Supplied passage:
--------

Fork me on GitHub

Update (2023-12-06): This work was published in the EMNLP NLP-OSS workshop! Check out “calamanCy: A Tagalog Natural Language Processing Toolkit”!

I am excited to introduce calamanCy, an open-source toolkit for constructing natural language processing (NLP) pipelines for Tagalog. It is built on top of spaCy to ensure easy experimentation and integration with other frameworks. It provides general-purpose multitask models with out-of-the-box support for dependency parsing, part-of-speech (POS) tagging, and named entity recognition (NER). The repository is available on Github, and you can install the package via pip:

pip install calamancy
import calamancy
nlp = calamancy.load("tl_calamancy_md-0.1.0")
doc = nlp("Ako si Juan de la Cruz.")  # returns a spaCy Doc object

More importantly, calamanCy aims to accelerate the progress of Tagalog NLP by consolidating disjointed resources in a unified framework. In this blog post, I want to talk about the problem it’s trying to solve, my process on building the framework, some benchmarks, and future work.

How it works

calamanCy offers two word vector-based pipelines and one transformer-based pipeline. Suppose we want to detect named entities from a given text (NER):

import calamancy
nlp = calamancy.load("tl_calamancy_md-0.1.0")
doc = nlp("Pumunta si Juan sa Japan kahapon.")

for ent in doc.ents:
    print(ent.text, ent.label_)  # (Juan, PER), (Japan, LOC)

Here, the variable nlp is an instance of spaCy’s Language class while doc is a spaCy Doc object. Each pipeline contains a dependency parser, tagger, and entity recognizer. The built-in entity recognizer was trained with annotations resembling ConLL. It contains entities such as Person, Organization, and Location.

You can use these models as-is or finetune them to your dataset. In a latter section, I’ll demonstrate these capabilities by benchmarking our models on both seen and unseen tasks. For more information on model training, please check out the spaCy documentation.

Tagalog NLP resources are disjointed

Despite Tagalog being a widely-spoken language here in the Philippines, model and data resources are still scarce. For example, our Universal Dependencies (UD) treebanks are tiny (less than 20k words) (Samson, 2018; Aquino and de Leon, 2020) and domain-specific corpora are few and far between (Cabasag et al., 2019; Livelo and Cheng, 2018).

--------

Information supplied:
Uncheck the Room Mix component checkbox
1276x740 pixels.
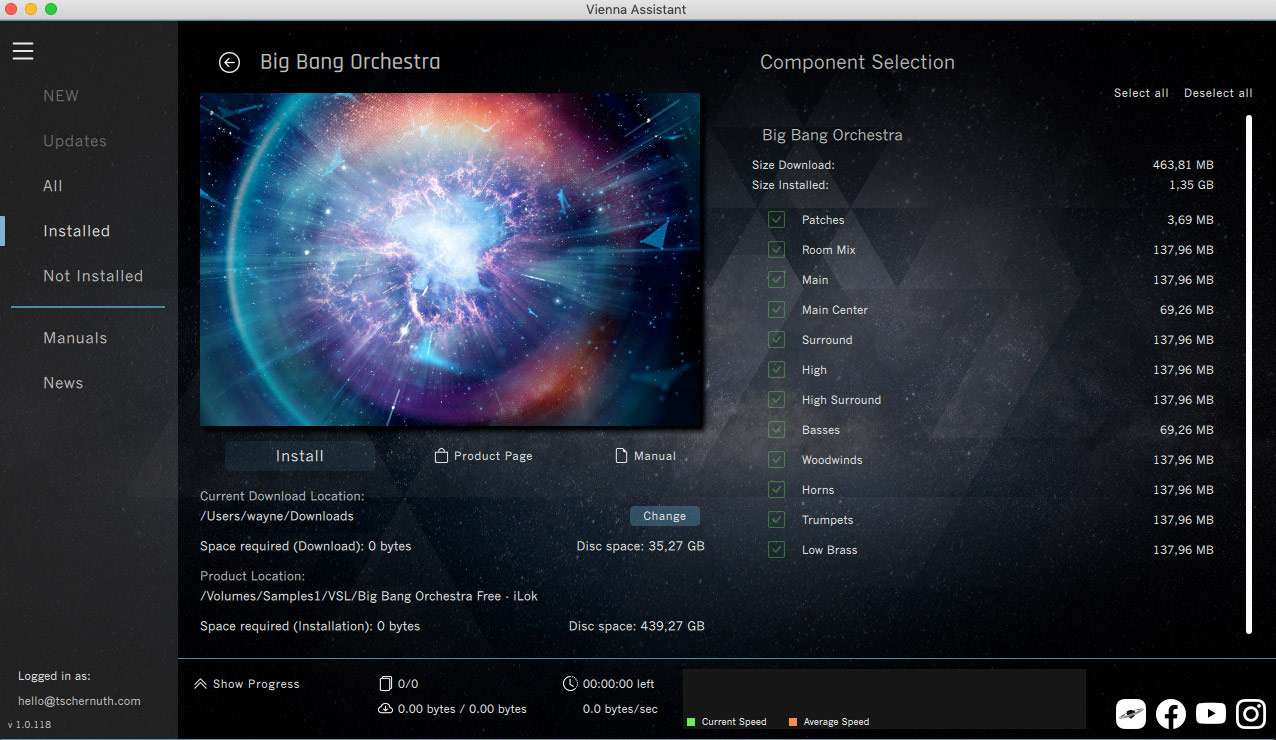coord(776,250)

--------

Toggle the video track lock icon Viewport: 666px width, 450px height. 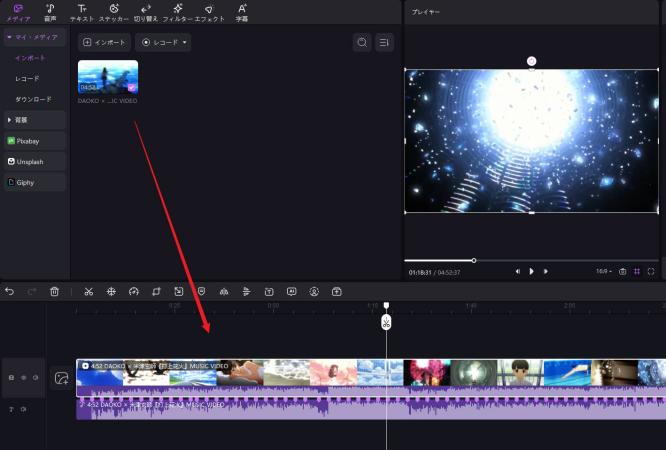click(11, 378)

--------

Request: Write the next part of the calamanCy blog post above, picking up after its final sentence about scarce Tagalog resources.

Result:
In addition, we only have limited choices when it comes to Tagalog language models (LMs). For monolingual LMs, the state-of-the-art is RoBERTa-Tagalog (Cruz and Cheng, 2021). For multilingual LMs, we have the usual XLM-RoBERTa (Conneau et al., 2019) and multilingual BERT (Devlin et al., 2019). Tagalog is included in their training pool, but these models are still prone to the curse of multilinguality.

Therefore, consolidating these resources and providing more options to build Tagalog NLP pipelines is still an open problem.

calamanCy aims to consolidate these resources

calamanCy provides three language pipelines that fit any performance or accuracy requirements. Each pipeline provides out-of-the-box support for core NLP tasks:

Pipeline Pretraining objective Word embeddings Dimensions
Medium-sized pipeline (tl_calamancy_md) Predict some number of leading and trailing UTF-8 bytes for the words. Uses floret static vectors trained on the TLUnified corpora. 50k unique vectors (200 dimensions), Size: 77 MB
Large-sized pipeline (tl_calamancy_lg) Same pretraining objective as the medium-sized pipeline. Uses fastText static vectors trained on CommonCrawl corpora. 714k unique vectors (300 dimensions), Size: 455 MB
Transformer-based pipeline (tl_calamancy_trf) No separate pretraining because there’s no token-to-vector component. Context-sensitive vectors from a transformer network. Uses roberta-tagalog-base. Size: 813 MB
  • Pretraining objective: involves learning vectors from raw text to better inform our token-to-vector model. This process only applies to our static word vector models. The pretraining objective is a variant of the cloze task, also known as language modelling with approximate outputs (LMAO).
  • Word embeddings: may involve static vectors or a dense context-sensitive vector from a transformer. Here, I also used spaCy’s floret, an efficient version of fastText. Static word vectors are called as such because they are not parameters learned by a statistical model. On the other hand, word embeddings from a transformer involve the learned parameters.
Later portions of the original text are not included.